Comments From Atop The Soapbox: 

In our opinion, the lack accountability and appeal [or judicial review] of allegedly bad arbitration decisions is perhaps the most ludicrous aspect of forcing employment disputes into supposed voluntary binding arbitration.  

For over 200 years appellate processes have existed because everyone know that juries, judges, legislators, and lawyers make mistakes.   Law libraries are filled with books containing judicial decisions correcting mistakes made by litigation participants.  For hundreds of years there have existed courts of appeal to review events that occurred during litigation of the case at the trial level.  Additionally, there have been state and federal high courts to review court of appeal decisions [e.g., Supreme Courts], in a sense a system that provides review of the reviewers.

So what is wrong with grossly erroneous binding arbitration decisions not being subject to review?  Well, consider that there has been in place for 200+ plus years a system to correct errors made by judges.  If experienced, accountable and regulated judges have made mistakes, it does not make sense to conclude that fewer or no mistakes will be made by less-sophisticated, unaccountable, and for-profit private arbitrators.  This being the situation, how is it fair to force employees into private, binding arbitration with no right to review of erroneous decisions made by private arbitrators?
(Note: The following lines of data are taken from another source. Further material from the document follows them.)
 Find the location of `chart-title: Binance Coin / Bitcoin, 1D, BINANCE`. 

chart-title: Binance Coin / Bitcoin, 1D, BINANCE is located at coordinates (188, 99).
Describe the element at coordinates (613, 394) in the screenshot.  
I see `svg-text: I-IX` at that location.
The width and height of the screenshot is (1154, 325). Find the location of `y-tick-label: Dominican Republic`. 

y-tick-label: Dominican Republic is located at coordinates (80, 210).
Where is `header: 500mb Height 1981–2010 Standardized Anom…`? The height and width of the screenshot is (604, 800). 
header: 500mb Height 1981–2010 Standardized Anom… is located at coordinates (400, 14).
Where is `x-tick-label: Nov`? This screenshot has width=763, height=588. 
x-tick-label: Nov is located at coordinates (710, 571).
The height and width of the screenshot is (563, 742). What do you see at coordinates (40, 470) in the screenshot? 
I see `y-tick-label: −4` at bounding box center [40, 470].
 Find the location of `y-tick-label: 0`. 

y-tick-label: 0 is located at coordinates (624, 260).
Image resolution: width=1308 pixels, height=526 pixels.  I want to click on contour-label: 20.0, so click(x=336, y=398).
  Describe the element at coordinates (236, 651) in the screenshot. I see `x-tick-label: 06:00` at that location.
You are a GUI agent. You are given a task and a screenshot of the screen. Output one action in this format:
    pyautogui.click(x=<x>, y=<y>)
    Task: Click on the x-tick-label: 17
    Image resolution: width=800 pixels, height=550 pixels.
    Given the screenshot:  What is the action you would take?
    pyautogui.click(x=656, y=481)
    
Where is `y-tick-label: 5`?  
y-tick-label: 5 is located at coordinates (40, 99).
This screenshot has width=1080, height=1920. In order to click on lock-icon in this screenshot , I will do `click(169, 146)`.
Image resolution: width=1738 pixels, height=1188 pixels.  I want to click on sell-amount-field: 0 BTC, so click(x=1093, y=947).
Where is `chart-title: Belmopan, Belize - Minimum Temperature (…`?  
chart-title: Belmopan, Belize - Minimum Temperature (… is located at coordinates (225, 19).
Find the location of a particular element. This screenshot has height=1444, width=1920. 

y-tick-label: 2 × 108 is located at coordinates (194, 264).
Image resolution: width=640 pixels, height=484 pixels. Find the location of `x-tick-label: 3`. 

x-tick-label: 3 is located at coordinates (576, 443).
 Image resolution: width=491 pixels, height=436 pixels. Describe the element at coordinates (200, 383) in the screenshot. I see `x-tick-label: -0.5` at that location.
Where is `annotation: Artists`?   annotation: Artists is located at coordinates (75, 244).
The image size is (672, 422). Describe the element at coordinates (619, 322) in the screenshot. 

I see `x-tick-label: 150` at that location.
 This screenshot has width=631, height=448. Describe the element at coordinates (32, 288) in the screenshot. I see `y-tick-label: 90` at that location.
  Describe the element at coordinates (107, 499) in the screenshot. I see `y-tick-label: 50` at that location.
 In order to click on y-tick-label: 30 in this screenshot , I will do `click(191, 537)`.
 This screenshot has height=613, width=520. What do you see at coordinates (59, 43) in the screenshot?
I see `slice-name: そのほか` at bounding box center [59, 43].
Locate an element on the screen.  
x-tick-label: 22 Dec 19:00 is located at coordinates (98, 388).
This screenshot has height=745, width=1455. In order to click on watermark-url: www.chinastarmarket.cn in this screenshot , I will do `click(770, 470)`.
If society has seen fit for over two hundred years to maintain a system to correct judicial error and injustice, why is it proper to now turn a blind eye to our established judicial "checks and balances" system under the guise of expedited dispute resolution?     


There are numerous articles posted on the Net discussing the pros and cons of binding arbitration.  

Typically, sites that are pro-employer post articles trumpeting the advantages of binding arbitration.  Such sites toot the same old horn about costs savings, keeping baseless claims out of real courts, prompt resolution, etc.   

Sites favoring employee rights and fairness express positions against binding arbitration.  

You are encouraged to search the Net for articles so to gain a further understanding of the issues.  Moreover, if you believe the law should be changed or modified, contact your state and federal legislators to express your position on the subject.